WHAT IS EXPECTED
Find each line in the material below that contains the string "toolbar" and copy those lines out in full.

═════ MATERIAL SHOWN ═════

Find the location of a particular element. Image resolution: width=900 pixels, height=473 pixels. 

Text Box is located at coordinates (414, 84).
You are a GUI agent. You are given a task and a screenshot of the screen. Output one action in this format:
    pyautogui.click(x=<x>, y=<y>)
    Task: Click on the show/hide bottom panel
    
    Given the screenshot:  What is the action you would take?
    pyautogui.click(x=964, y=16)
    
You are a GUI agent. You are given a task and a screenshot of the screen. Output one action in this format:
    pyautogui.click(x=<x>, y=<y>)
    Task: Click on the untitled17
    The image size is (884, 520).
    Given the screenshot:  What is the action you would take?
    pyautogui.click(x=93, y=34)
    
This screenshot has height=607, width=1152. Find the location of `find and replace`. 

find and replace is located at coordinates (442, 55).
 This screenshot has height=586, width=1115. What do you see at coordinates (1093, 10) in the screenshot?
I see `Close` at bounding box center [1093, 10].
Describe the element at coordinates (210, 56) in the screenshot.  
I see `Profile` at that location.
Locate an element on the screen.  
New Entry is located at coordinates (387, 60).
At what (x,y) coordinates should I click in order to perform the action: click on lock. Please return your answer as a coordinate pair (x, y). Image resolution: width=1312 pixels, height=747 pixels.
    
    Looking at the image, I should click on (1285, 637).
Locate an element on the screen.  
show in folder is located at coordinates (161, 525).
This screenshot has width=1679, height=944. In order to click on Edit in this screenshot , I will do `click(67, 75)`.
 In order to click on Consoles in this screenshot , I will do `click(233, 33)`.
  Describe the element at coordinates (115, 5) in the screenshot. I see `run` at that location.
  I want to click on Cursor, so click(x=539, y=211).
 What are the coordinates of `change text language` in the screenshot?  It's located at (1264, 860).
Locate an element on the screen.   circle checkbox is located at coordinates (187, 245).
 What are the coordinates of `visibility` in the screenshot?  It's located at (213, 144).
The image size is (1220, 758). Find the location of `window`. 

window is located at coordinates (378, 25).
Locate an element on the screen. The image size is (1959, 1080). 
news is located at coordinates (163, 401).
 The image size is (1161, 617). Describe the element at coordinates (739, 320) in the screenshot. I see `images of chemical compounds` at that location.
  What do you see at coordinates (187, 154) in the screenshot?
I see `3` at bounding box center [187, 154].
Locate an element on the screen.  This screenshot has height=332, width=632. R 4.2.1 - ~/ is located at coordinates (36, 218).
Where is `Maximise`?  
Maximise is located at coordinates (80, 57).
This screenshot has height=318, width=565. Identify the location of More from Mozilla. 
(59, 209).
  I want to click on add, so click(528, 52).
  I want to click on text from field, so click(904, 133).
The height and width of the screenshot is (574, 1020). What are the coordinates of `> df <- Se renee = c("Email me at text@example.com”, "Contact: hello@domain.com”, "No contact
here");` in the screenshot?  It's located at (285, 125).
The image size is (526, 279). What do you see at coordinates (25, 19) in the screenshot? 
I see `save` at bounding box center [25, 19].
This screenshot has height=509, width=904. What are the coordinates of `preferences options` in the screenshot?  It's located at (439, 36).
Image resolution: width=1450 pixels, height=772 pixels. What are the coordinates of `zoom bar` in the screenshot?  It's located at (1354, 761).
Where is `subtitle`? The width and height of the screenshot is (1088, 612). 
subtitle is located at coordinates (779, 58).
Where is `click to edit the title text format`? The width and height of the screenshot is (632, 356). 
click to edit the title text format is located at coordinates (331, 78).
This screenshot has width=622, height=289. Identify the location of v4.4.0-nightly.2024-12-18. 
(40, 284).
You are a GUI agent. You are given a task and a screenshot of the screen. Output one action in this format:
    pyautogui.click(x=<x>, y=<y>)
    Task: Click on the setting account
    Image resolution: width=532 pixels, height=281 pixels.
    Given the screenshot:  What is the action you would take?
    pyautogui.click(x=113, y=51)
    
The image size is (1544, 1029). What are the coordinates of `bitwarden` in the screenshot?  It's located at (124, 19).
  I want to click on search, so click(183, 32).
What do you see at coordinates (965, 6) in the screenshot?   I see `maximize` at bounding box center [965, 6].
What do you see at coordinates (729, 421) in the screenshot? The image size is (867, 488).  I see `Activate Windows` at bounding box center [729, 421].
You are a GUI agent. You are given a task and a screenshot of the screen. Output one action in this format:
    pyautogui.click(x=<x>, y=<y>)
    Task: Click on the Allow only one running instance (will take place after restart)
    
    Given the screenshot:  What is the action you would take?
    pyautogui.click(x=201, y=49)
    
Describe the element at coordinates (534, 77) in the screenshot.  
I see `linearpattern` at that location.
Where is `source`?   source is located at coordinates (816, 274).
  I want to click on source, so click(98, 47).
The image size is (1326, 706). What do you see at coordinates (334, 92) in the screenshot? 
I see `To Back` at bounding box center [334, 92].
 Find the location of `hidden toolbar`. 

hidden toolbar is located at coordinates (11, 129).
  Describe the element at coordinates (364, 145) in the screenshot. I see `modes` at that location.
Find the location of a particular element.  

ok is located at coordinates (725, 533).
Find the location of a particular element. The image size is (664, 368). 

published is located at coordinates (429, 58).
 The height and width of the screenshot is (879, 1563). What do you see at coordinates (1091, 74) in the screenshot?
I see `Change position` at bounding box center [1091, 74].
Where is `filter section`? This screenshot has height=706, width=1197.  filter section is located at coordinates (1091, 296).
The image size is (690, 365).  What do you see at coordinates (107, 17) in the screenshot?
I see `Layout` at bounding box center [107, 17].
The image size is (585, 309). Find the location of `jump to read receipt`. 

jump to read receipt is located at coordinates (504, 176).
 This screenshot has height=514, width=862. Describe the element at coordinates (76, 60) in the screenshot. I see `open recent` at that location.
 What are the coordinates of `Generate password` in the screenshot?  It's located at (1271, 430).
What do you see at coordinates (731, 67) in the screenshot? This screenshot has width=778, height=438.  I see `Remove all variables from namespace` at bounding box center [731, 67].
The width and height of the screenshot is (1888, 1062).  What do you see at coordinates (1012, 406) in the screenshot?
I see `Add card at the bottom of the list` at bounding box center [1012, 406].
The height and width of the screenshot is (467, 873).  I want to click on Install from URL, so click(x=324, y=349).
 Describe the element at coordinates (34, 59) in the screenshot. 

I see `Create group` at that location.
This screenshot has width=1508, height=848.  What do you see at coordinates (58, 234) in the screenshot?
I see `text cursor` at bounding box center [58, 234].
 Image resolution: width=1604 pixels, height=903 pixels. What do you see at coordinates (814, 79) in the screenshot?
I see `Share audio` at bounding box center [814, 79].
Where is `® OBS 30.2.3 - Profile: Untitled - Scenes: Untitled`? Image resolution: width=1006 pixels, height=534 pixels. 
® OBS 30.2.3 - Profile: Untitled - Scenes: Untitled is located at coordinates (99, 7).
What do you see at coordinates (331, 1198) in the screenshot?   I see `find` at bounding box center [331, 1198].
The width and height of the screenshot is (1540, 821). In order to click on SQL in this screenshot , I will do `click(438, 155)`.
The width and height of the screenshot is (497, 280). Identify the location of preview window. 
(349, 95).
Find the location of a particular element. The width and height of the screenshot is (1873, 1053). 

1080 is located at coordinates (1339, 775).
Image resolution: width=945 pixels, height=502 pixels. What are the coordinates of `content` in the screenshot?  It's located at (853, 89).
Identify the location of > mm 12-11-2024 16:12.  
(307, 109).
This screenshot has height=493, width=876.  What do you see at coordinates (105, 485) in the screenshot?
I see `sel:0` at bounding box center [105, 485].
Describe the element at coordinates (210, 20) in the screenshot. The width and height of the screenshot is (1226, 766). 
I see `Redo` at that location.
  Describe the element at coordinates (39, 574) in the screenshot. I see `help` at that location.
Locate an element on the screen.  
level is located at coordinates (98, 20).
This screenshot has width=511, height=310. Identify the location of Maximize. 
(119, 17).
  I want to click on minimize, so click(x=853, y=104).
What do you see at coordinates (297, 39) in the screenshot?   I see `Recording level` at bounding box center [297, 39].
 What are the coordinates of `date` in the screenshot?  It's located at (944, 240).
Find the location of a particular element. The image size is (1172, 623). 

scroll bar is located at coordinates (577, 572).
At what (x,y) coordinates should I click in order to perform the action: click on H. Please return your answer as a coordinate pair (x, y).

═════

RESPONSE
 Find the location of `hidden toolbar`. 
hidden toolbar is located at coordinates (11, 129).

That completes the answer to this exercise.